Data shown below:

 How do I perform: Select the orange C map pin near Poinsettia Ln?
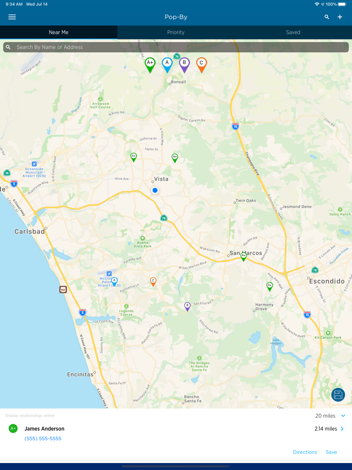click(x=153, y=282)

End of Data shown.
Data shown below:

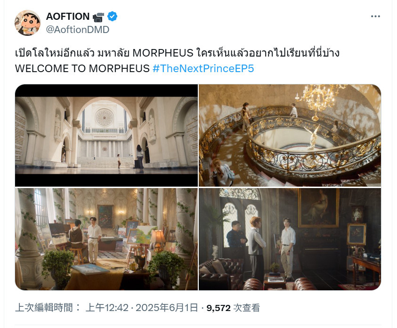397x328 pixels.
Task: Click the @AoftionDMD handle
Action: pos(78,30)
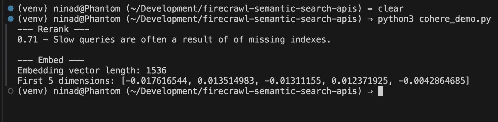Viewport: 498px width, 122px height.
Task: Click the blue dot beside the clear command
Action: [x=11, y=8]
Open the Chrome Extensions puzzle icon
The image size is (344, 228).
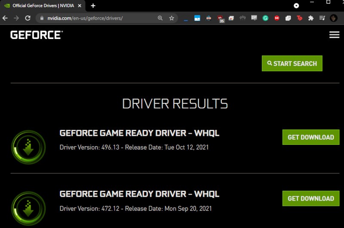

End of Data shown.
Data shown below:

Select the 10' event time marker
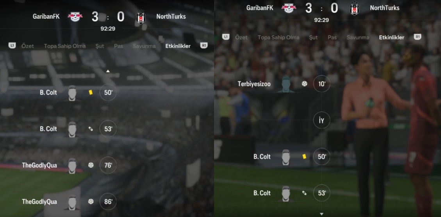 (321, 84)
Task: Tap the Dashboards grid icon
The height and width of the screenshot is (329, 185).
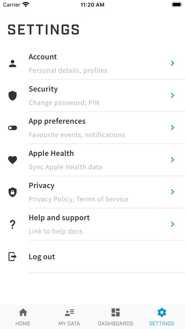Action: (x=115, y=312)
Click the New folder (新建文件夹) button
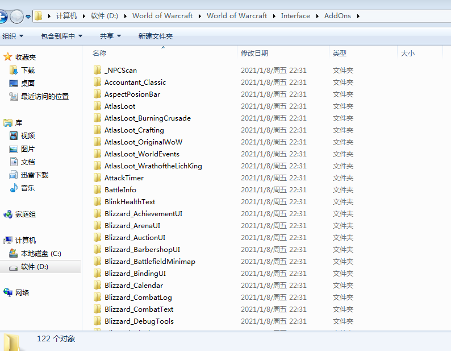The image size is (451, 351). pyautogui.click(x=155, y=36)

End of Data shown.

• **Required action**: Your reply should be one number: how many lines in the records contain "icon".

• **Result of the task**: 2